Root samples were taken after the last (third) regrowth once a year in October. Plant roots were separated from the soil by washing them on sieves (mesh diameter of 3–0.3 mm) in stream of water and were manually cleaned of organic parts. The fresh roots were then scanned with an optical scanner and analyzed using the WinRHIZO 2012 (Regent Instruments Inc., Canada) software. Total length (RL; m) and average diameter (RD; mm) of the roots were determined. Roots of grass cultivars were sorted into ten size classes according to their diameter (0.0 <= 0.3, 0.3 <= 0.6, 0.6 <= 0.9, 0.9 <= 1.2, 1.2 <= 1.5, 1.5 <= 1.8, 1.8 <= 2.1, 2.1 <= 2.4, 2.4 <= 2.7, and 2.7 <= 3 mm) to estimate root distribution [6]. Then, the roots were dried at 105 °C for 72 h, and root mass (RDM; g plant⁻¹) was estimated. The specific root length (SRL; m g⁻¹) was calculated as the ratio of RL to RDM, while root mass ratio (RMR; g g⁻¹), expressing the relative amount of biomass allocated to the belowground organs, was calculated as the ratio of RDM to total plant dry mass (TPDM).

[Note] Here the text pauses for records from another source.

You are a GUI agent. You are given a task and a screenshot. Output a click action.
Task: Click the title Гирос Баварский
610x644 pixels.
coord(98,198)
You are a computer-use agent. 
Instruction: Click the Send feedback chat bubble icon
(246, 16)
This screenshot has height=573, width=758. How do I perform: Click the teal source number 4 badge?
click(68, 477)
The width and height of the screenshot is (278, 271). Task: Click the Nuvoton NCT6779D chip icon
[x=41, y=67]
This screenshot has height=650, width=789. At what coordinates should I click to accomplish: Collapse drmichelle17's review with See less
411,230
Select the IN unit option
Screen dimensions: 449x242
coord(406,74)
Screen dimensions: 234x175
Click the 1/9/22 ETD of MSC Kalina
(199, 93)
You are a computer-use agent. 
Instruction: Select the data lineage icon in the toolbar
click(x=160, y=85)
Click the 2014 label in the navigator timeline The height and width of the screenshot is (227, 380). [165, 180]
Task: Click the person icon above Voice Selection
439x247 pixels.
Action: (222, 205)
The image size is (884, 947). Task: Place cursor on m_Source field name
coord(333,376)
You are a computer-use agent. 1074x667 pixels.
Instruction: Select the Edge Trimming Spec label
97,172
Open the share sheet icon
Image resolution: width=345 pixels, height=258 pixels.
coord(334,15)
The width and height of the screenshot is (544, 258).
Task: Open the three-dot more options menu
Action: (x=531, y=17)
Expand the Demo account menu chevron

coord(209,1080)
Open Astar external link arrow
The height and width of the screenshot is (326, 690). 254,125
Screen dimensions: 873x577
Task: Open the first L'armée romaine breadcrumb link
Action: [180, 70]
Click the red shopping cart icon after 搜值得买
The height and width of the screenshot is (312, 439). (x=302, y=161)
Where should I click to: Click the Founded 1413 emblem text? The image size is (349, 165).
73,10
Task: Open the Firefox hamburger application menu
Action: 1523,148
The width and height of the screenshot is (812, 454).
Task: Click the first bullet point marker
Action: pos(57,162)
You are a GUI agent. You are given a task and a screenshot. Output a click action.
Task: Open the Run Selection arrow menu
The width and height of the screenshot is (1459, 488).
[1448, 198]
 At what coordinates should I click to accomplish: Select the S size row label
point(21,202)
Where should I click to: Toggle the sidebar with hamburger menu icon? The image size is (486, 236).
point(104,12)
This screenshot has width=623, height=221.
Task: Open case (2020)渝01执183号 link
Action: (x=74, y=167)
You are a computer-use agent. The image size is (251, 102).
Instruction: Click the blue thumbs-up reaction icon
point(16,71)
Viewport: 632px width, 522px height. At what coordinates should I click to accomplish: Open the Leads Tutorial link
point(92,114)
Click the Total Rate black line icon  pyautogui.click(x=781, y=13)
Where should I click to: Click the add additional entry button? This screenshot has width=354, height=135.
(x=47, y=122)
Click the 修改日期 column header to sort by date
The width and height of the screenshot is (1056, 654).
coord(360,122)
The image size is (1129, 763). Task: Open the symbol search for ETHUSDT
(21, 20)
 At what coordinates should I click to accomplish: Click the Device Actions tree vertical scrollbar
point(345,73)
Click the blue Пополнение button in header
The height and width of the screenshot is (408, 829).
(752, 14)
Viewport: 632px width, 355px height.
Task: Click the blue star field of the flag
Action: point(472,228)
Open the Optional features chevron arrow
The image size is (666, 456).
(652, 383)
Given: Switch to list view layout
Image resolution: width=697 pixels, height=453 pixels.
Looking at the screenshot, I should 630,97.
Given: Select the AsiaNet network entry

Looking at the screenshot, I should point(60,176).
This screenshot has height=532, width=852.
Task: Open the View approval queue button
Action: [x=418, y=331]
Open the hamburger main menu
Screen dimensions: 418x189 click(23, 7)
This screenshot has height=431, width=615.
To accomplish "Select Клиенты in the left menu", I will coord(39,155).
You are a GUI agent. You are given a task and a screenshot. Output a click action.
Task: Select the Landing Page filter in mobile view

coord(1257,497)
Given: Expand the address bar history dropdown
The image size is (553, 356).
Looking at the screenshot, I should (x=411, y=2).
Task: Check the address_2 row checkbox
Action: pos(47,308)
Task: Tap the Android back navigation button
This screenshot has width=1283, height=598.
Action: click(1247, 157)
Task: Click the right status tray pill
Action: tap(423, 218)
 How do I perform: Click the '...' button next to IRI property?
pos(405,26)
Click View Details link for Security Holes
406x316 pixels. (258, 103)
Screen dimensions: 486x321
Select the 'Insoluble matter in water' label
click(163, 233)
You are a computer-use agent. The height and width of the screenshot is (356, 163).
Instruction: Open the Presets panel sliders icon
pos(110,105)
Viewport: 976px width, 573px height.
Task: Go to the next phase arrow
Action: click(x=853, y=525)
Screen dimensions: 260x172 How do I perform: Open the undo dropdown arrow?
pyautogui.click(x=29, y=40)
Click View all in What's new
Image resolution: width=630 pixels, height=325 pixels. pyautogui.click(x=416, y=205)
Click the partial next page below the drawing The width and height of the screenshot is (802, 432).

The content of carbon (C; g kg⁻¹ DM) and nitrogen (N; g kg⁻¹ DM) in roots and shoots of plants were measured using the CNS elemental analyzer (Vario MACRO CNS, Hanau, Germany). Based on these data the C:N ratio was determined. The carbon accumulation (kg plant⁻¹) in the roots (RCA) and shoots (SCA) of plants was evaluated based on the carbon content and dry mass of particular organs. Measurements were made once a year after the third regrowth.

4.3. Statistical Analysis

Experiment was established in a completely randomized design with three replications (90 pots per year). The data presented are the mean values from the two years of investigations as a result of a similar reaction of the plants examined with the applied water and Si conditions. Values obtained concerned 23 features analyzed in 6 cultivars within 3 grass species and 5 variants of water and Si conditions. Multifactor analysis of variance (ANOVA) was performed using the TIBCO Statistica™ 13.3.0 software. Tukey’s multiple comparison test was used to compare the mean values (p ≤ 0.05). A principal component analysis (PCA) was performed to evaluate the relationships between all the tested parameters and to characterize the multivariate differences between them and conditions of drought and silicon applications.

5. Conclusions

The improvement in some of the physiological and growth characteristics of F. braunii, F. arundinacea, and L. perenne after the foliar application of Si confirmed its suitability for usage in water-stressed environments. Silicon’s positive effect was linked to a reduction in oxidative stress due to the limitation of excessive water loss through transpiration. Our findings implied that increasing the root length and biomass may help forage grasses function better under drought stress. These findings also implied that the Si applications allowed greater C assimilation which was then preferentially transferred to the roots to develop the fine root network.

Si could help grasses adapt to droughts by enhancing the allocation of carbon to the roots and increasing the water usage efficiency. However, more research into the effects of Si on the development and productivity of additional forage grass species under varying soil water conditions is required.